- _Parts of the exercise_
(a) According to the court excerpt, in what month and year did Plaintiffs file the Complaint?
(b) Name every defendant the court excerpt identifies in the lawsuit.
(c) From the court excerpt, reproduce word for word everything from "Plaintiffs filed this" down to "(3d Cir. 2009).".

- _Text section_
%%

Plaintiffs filed this Complaint in August 2022, asserting several federal constitutional, criminal, and civil claims. Defendants Wells Fargo, UMB Bank, and Manley, Deas, and Kochalski LLC (“MDK”) each filed a Motion to Dismiss. See ECF 7, 9, 13. Plaintiffs also sued a fourth Defendant, Justin F. Kobeski, who represented Wells Fargo in the state court foreclosure proceeding. In December 2022, Plaintiffs moved for an extension of time to serve Mr. Kobeski, which I granted. See ECF 15, 17. Plaintiffs have still not provided any evidence of service. II. Legal Standard Motions to dismiss under Federal Rule of Civil Procedure 12(b)(6) are governed by the well-established standard set forth in Fowler v. UPMC Shadyside, 578 F.3d 203, 210 (3d Cir. 2009).

%%

- _Information provided_
%%

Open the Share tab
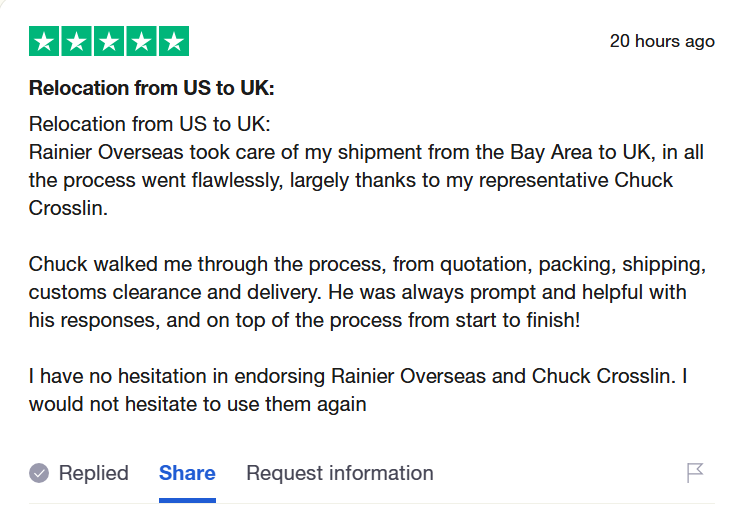coord(187,473)
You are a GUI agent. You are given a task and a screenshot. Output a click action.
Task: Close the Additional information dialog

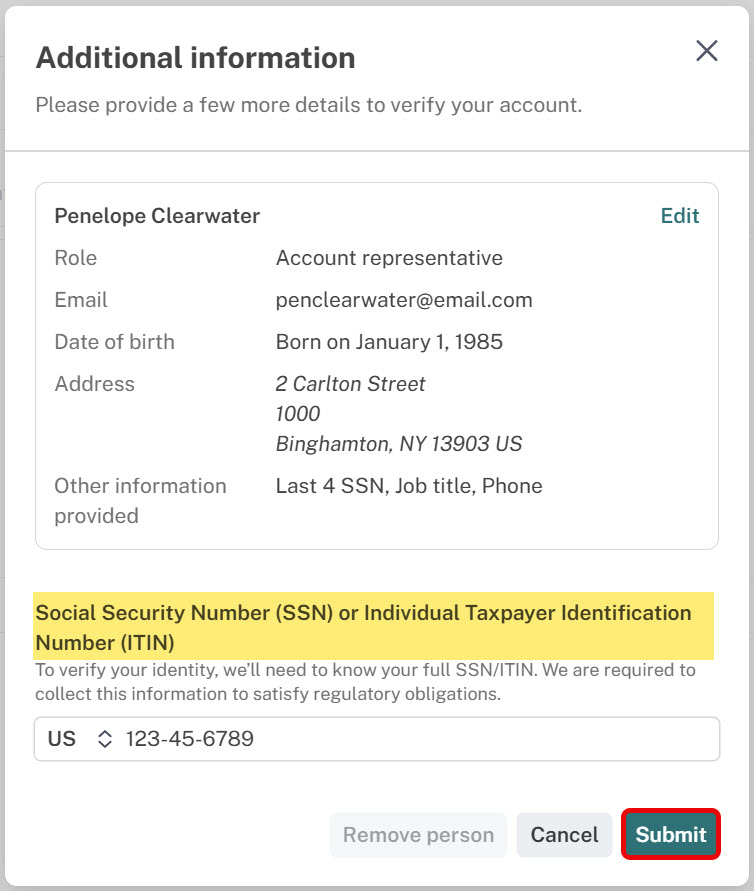tap(707, 51)
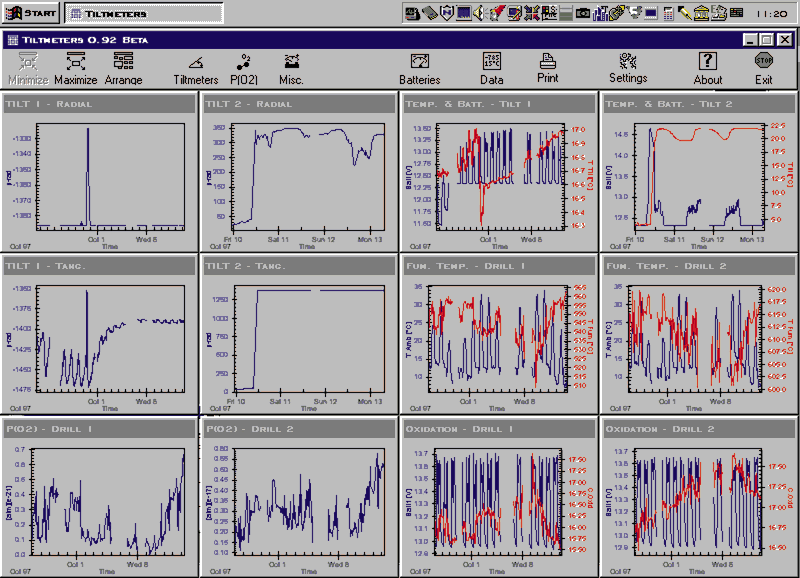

%%

- _Answers in order_
(a) August 2022

(b) Wells Fargo; UMB Bank; Manley, Deas, and Kochalski LLC ("MDK"); Justin F. Kobeski

(c)
Plaintiffs filed this Complaint in August 2022, asserting several federal constitutional, criminal, and civil claims. Defendants Wells Fargo, UMB Bank, and Manley, Deas, and Kochalski LLC (“MDK”) each filed a Motion to Dismiss. See ECF 7, 9, 13. Plaintiffs also sued a fourth Defendant, Justin F. Kobeski, who represented Wells Fargo in the state court foreclosure proceeding. In December 2022, Plaintiffs moved for an extension of time to serve Mr. Kobeski, which I granted. See ECF 15, 17. Plaintiffs have still not provided any evidence of service. II. Legal Standard Motions to dismiss under Federal Rule of Civil Procedure 12(b)(6) are governed by the well-established standard set forth in Fowler v. UPMC Shadyside, 578 F.3d 203, 210 (3d Cir. 2009).